Top of PROVIDED RECORDS

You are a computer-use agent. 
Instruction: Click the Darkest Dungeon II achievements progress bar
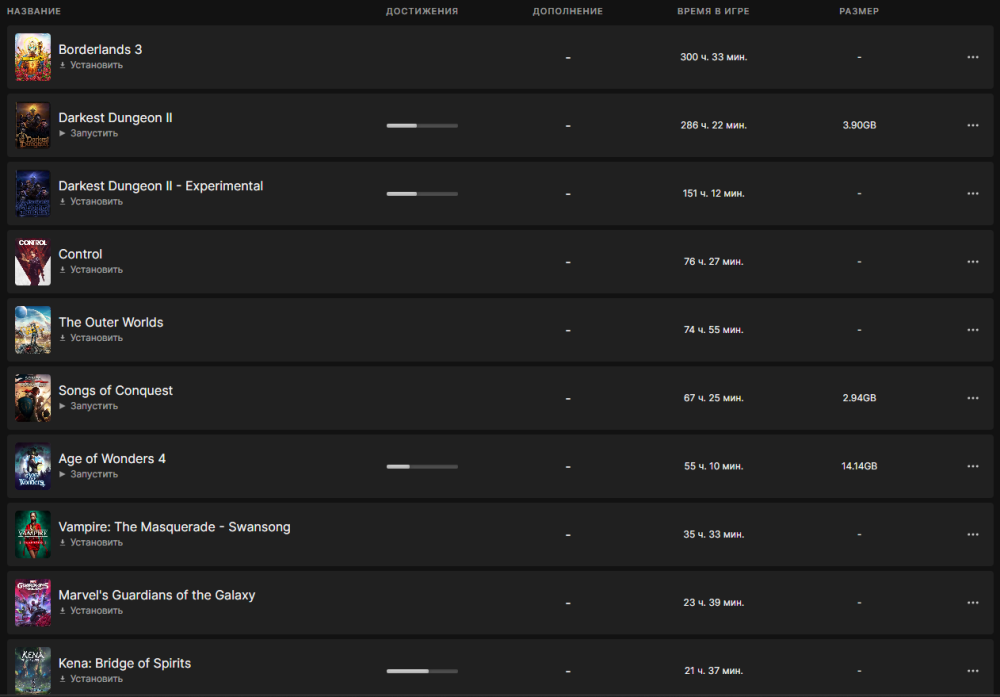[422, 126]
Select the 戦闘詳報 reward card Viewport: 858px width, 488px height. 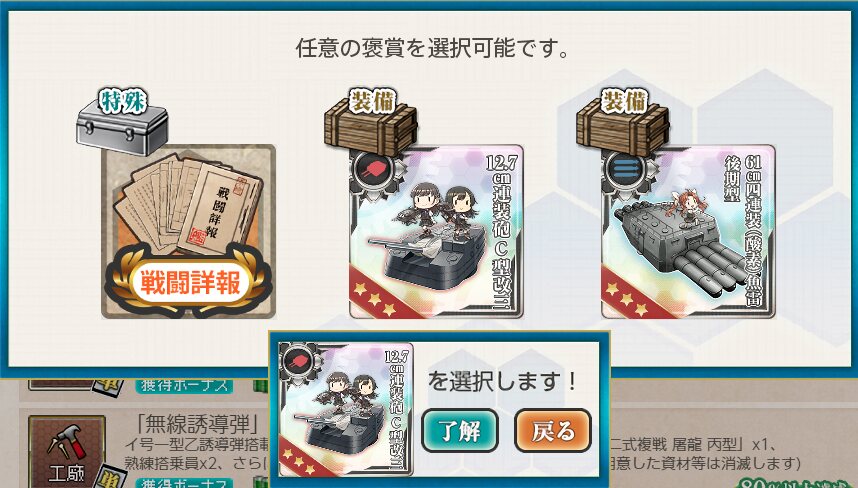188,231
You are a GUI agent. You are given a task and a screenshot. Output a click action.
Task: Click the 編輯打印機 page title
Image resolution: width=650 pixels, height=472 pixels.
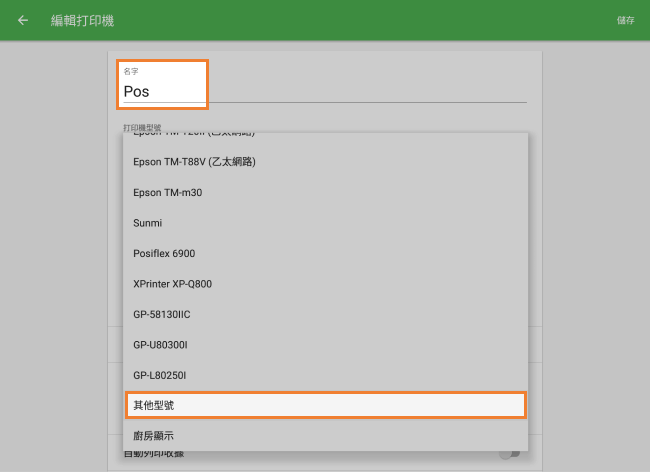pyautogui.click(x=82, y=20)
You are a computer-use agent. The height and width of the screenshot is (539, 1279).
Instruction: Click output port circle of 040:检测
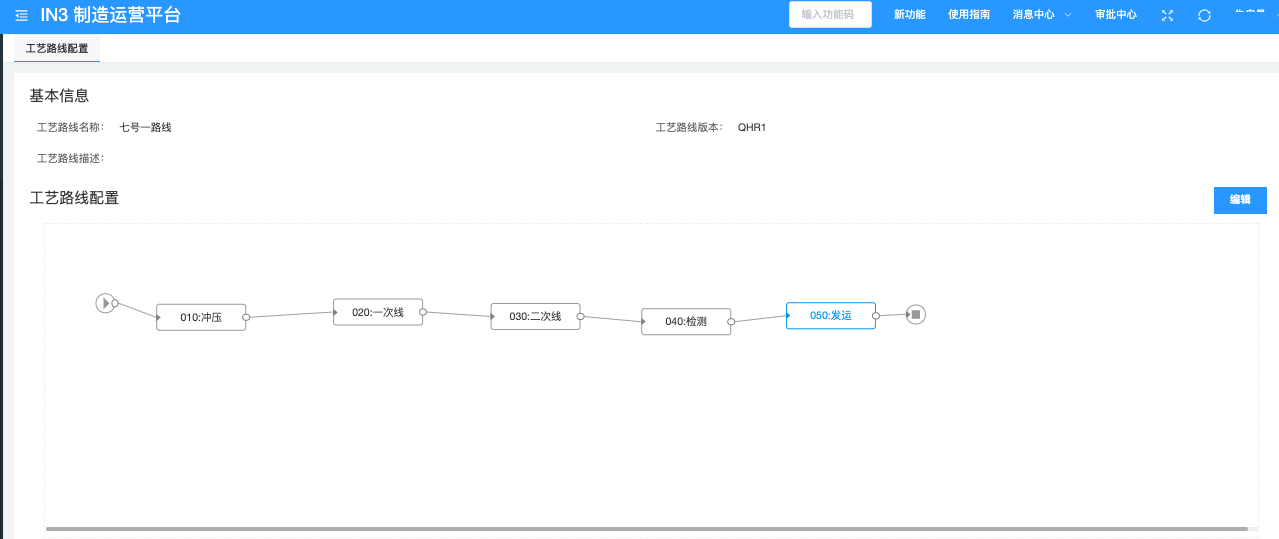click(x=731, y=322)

Bottom of PROVIDED RECORDS
Top of PROVIDED RECORDS

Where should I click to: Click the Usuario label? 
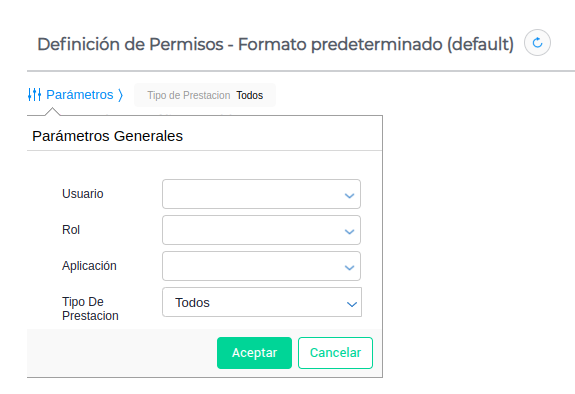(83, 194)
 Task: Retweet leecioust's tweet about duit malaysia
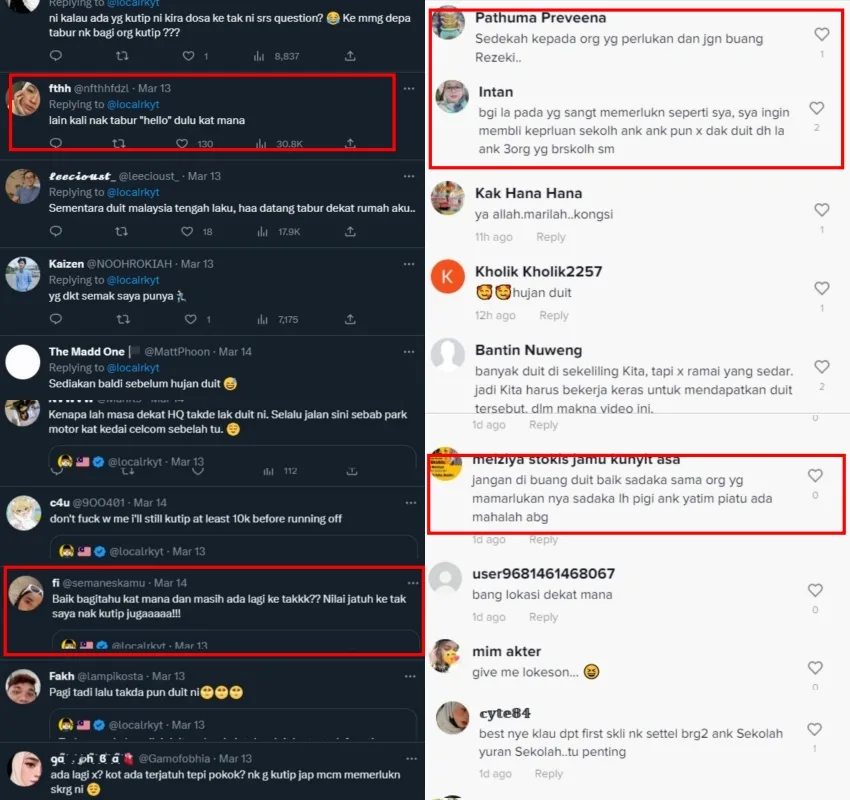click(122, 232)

Bottom of PROVIDED RECORDS
Top of PROVIDED RECORDS

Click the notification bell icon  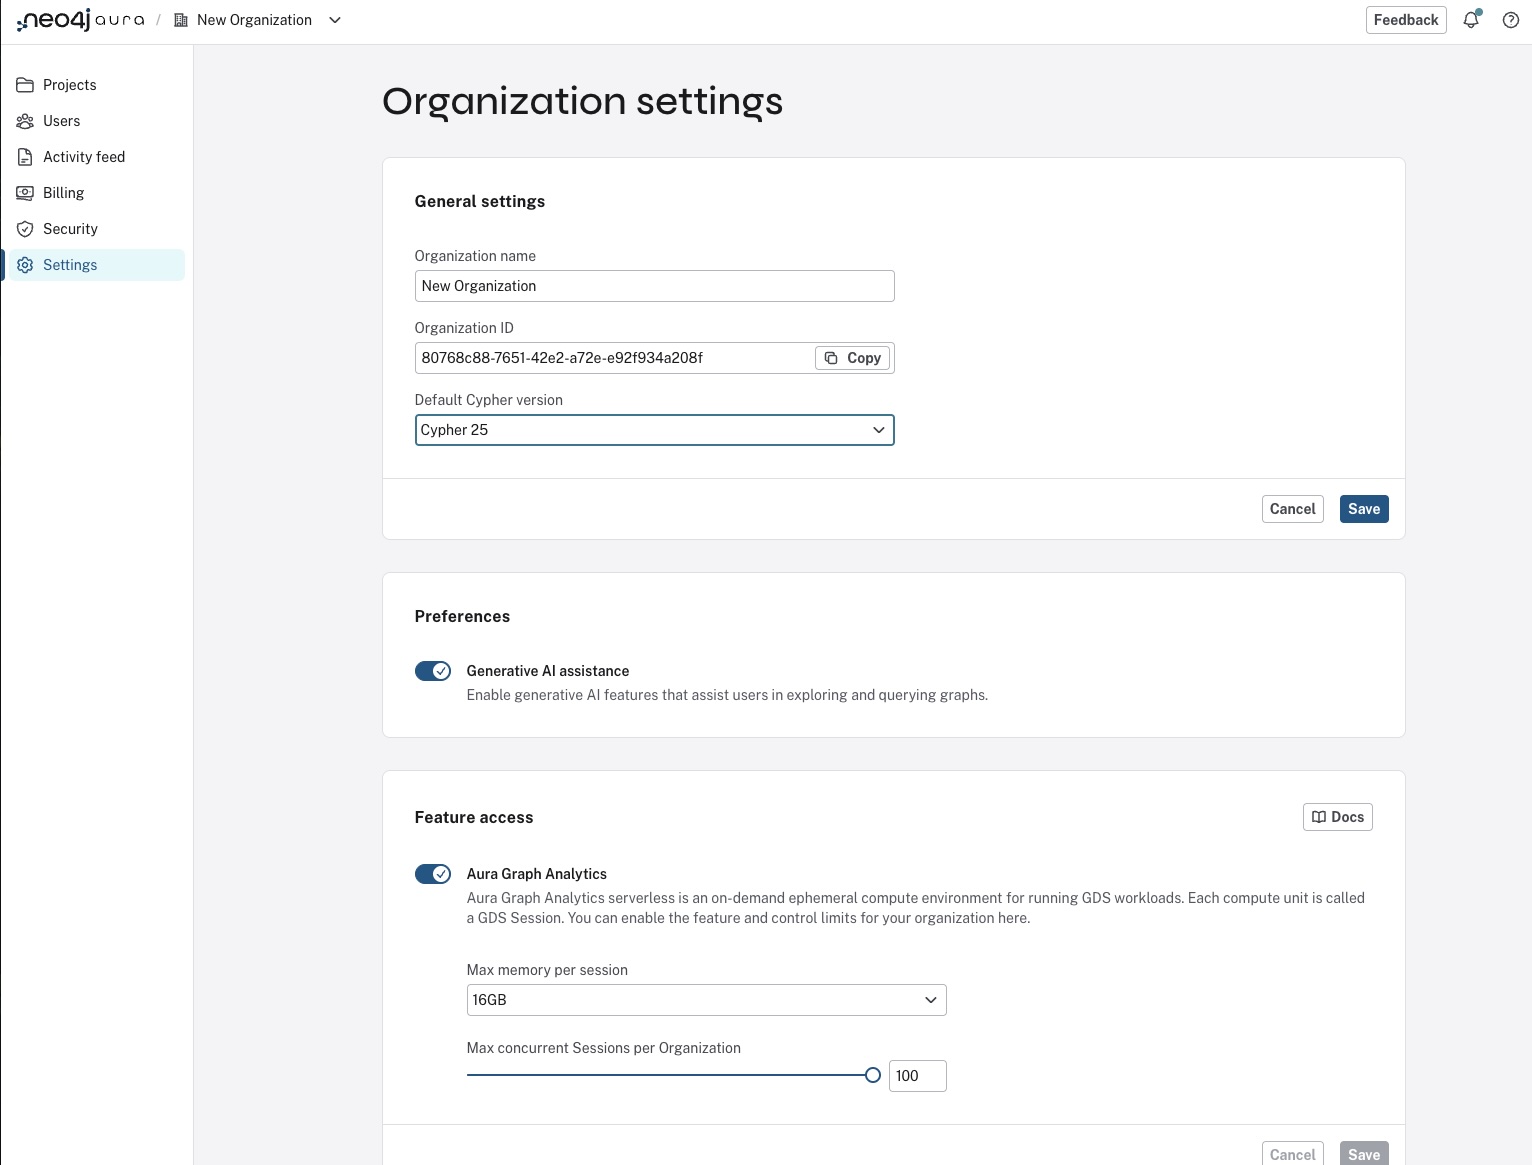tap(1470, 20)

Bottom of PROVIDED RECORDS

§ **WORK TO BE COMPLETED**: Your answer should consist of the lines from the material that contain "computer".

§ **COMPLETED TASK**:
You are a computer-use agent. 
You are a computer-use agent. The height and width of the screenshot is (539, 1279).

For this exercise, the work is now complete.